ここには“家族”に対する幻想があるように感じられます。

・保護者に虐待や面前DVなどの問題があったとしても、おじいちゃん、おばあちゃんは、孫がかわいいはずだ
・孫を愛さない祖父母はいない
・お年を召した祖父母ならば、穏やかに話を聞いてくれるはず。わかってくれるはずだ
・祖父母は、孫のために子育ての手伝いをしてくれるはずだ

しかし、筆者の接している相談事例においても非常に多く聞かれることですが、かならずしも孫をかわいがる祖父母ばかりではありません。

一見かわいがっているように見えて、そこには過干渉や支配、子育て中の保護者に対する人格否定、自信を奪う、孫差別といった根深い心理問題が複雑に絡んでいる場合もあり、上記のような幻想を以って単純に見ることのできるものではありません。

またむしろその保護者自身が、子どもの頃に虐待を受けていたり、母娘関係や親子関係、育った家庭(「原家族」といいます)に暴力などの問題があって、それが現在の生きづらさや子育て、夫婦関係を含めた家族関係の困難さに繋がっていることが大変多いのです。

「自分が親と同じことを子どもへしてしまうことが怖いから」と結婚や子どもを持つことを避ける人たちもいれば、子育てをしていても、ともすれば「自分も親と同じことを子どもにしてしまっているのではないか」「あんな暴力的な親に自分の子どもを関わらせたくない。

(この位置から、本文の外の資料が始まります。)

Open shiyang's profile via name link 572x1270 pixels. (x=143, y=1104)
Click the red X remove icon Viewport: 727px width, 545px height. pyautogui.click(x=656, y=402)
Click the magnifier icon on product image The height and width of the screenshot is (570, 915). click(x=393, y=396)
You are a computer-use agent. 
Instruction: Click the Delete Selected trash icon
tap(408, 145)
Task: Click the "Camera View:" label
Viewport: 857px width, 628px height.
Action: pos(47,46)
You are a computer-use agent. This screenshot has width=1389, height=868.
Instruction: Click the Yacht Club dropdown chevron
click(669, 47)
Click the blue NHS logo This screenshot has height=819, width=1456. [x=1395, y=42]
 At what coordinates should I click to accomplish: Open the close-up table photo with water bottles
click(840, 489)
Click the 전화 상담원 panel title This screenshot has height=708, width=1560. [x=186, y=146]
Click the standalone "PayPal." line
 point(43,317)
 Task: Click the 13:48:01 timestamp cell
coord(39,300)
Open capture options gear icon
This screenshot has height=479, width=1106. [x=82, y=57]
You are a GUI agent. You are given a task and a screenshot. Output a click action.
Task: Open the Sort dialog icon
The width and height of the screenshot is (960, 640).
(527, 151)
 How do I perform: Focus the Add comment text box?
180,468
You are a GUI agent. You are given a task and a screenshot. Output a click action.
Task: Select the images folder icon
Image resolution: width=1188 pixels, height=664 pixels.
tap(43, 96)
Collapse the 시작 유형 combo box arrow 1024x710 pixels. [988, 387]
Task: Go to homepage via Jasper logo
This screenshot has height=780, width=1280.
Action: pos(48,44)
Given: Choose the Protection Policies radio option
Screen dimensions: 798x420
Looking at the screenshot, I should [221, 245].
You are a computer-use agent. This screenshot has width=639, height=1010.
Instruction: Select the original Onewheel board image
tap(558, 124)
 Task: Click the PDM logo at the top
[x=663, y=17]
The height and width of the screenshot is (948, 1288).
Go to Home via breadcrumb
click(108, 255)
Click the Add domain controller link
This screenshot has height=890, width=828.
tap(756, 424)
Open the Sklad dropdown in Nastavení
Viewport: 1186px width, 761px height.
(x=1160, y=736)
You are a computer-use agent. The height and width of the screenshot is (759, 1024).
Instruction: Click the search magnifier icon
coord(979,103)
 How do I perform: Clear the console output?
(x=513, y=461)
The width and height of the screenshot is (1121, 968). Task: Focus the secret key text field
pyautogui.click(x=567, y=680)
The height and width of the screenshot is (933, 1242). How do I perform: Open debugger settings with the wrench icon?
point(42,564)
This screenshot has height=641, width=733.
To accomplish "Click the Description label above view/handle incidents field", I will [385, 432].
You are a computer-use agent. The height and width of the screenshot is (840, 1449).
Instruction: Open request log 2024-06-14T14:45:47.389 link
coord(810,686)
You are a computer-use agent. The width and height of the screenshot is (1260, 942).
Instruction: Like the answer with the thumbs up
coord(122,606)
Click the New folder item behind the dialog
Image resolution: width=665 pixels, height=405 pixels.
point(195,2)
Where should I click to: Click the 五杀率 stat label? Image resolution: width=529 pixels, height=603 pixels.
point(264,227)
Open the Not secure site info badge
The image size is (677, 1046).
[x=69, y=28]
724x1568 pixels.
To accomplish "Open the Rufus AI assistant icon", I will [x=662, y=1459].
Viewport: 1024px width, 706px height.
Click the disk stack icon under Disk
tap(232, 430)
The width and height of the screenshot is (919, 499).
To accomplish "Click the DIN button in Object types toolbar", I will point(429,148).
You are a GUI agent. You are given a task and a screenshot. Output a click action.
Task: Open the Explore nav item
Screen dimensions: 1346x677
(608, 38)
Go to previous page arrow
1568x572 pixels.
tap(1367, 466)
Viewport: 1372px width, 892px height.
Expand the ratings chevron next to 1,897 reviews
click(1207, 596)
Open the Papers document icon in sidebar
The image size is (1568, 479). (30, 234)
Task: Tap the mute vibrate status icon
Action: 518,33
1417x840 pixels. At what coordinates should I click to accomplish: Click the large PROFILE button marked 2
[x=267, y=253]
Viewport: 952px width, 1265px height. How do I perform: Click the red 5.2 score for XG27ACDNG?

子どもを守りたい」という人たちもいます。

未曾有の事態により、子どもたちも保護者も、教育関係者も、皆、それぞれに大きな負担や痛手を負っています。立場の異なる他者を妬んだり非難したり、あるいは他者を蔑むことで自分の立ち位置を“上だ”“マシだ”と確認しようとしたり。そんな大人同士の対立構造のなかで置いてけぼりにされ犠牲になるのは子どもたちです。

今後、徐々に学校が再開されていくなか、学校生活への適応などの問題も起き得ます。そんなときにまわりの大人たちがともに手を取り合い、歩みを進めていく姿勢が求められるのではないでしょうか。